### [Stated goal]
Please update the part of the material that opens with the line containing "Where should I click to: Click the x-axis" and closes with the line containing "Action: (x=55, y=26)", replacing "Linked Cell" with "Input Cell" and keeping everything else as it is.

### [Source data]
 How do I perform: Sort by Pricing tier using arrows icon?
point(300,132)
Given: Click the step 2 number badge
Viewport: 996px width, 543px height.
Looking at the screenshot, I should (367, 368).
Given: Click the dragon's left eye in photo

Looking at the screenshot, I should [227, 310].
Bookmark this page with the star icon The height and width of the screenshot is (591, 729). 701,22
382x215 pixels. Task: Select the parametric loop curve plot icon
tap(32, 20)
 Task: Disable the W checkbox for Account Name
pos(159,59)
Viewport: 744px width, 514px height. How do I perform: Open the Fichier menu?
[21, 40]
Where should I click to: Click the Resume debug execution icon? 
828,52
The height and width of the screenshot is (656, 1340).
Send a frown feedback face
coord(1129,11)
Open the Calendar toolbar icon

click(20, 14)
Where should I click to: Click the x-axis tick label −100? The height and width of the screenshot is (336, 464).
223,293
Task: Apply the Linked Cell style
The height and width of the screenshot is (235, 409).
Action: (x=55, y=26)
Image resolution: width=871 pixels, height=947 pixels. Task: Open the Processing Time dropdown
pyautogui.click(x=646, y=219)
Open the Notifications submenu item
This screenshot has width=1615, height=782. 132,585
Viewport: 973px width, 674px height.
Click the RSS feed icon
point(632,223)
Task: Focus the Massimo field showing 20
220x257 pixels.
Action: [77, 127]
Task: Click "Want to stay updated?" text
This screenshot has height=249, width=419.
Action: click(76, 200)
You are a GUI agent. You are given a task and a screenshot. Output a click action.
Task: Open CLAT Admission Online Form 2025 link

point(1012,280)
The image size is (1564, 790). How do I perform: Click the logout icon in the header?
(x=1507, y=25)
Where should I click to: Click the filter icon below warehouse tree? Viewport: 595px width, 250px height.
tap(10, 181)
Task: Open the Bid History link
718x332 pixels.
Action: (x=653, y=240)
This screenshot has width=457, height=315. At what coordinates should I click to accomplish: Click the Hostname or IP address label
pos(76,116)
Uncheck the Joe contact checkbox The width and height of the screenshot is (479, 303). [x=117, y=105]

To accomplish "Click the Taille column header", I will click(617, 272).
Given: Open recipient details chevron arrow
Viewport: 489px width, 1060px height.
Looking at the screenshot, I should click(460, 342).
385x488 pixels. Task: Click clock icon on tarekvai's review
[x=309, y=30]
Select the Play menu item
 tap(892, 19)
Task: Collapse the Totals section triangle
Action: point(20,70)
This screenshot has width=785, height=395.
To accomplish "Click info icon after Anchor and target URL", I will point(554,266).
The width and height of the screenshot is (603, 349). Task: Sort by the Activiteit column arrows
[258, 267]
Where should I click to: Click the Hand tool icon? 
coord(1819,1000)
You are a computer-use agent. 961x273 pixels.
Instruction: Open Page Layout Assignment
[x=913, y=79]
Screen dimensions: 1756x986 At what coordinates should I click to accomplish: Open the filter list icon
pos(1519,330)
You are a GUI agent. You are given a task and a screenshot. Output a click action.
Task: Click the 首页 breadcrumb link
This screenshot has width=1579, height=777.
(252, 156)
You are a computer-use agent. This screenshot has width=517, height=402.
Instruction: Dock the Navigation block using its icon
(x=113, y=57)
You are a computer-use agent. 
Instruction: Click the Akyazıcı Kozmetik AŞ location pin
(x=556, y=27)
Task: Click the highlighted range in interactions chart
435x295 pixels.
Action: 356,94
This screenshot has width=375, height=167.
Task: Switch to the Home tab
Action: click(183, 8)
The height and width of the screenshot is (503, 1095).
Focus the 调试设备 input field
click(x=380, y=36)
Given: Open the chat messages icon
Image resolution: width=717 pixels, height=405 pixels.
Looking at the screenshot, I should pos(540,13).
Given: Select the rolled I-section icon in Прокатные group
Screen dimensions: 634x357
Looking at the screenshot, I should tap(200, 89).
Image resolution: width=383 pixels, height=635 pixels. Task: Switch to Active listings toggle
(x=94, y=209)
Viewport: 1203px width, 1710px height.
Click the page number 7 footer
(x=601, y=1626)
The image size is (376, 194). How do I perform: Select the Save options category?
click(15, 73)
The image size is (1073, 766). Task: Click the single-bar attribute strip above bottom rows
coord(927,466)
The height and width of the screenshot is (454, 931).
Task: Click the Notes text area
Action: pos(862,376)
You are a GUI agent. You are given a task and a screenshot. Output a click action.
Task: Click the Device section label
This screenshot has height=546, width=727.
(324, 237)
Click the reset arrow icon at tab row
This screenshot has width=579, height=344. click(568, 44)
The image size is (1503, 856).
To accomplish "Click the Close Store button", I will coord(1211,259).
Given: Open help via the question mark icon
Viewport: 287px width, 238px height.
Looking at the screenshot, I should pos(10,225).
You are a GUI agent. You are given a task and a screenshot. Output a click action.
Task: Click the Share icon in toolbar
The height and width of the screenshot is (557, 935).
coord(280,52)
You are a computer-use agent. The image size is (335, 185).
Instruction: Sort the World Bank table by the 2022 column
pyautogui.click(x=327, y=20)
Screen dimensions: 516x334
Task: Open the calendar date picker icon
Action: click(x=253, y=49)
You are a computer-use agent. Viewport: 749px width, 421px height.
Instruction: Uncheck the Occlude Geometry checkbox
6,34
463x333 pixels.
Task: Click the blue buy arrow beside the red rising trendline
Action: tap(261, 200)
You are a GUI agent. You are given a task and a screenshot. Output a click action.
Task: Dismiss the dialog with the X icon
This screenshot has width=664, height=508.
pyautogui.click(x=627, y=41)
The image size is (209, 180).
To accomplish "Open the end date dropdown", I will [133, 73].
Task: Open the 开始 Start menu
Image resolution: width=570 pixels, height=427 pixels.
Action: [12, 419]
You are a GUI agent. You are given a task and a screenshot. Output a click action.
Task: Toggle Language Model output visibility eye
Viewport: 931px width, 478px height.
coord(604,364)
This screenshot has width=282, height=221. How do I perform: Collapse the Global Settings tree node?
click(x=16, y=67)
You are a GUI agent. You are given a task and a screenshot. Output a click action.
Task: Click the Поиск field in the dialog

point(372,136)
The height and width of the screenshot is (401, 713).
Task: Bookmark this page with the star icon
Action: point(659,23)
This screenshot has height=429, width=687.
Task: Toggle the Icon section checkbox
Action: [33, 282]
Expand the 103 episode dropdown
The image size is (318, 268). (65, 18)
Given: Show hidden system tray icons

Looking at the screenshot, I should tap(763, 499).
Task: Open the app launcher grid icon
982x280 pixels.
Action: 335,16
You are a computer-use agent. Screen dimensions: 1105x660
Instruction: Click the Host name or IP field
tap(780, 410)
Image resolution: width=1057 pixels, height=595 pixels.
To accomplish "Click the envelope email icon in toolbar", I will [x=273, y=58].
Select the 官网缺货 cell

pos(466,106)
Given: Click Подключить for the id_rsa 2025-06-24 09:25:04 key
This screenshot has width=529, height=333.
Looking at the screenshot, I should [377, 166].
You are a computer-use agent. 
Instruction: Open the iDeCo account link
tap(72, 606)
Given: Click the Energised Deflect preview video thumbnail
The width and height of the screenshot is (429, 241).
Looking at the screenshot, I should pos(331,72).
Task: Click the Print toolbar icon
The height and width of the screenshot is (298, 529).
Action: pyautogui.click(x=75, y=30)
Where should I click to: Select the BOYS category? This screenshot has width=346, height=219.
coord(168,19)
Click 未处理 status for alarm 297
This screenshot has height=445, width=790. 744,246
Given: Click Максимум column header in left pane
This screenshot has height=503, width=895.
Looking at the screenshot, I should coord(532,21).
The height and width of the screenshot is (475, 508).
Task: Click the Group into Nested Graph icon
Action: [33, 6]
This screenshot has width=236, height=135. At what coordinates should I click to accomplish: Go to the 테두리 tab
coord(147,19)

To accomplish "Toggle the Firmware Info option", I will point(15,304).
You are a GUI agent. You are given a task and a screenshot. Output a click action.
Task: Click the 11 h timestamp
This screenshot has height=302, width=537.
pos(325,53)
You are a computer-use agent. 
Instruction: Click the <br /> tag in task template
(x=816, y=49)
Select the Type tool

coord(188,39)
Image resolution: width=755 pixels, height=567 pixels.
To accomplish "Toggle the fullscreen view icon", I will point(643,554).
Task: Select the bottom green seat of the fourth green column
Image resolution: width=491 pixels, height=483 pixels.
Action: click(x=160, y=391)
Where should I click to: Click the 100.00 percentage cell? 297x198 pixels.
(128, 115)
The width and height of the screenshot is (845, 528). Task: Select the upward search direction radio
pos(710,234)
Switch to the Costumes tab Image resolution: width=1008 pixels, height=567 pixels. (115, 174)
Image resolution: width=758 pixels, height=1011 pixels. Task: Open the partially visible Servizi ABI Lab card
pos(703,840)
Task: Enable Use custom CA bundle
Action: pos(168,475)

### [Completed task]
Where should I click to: Click the x-axis tick label −100? The height and width of the screenshot is (336, 464).
223,293
Task: Apply the Input Cell style
The height and width of the screenshot is (235, 409).
Action: (x=55, y=26)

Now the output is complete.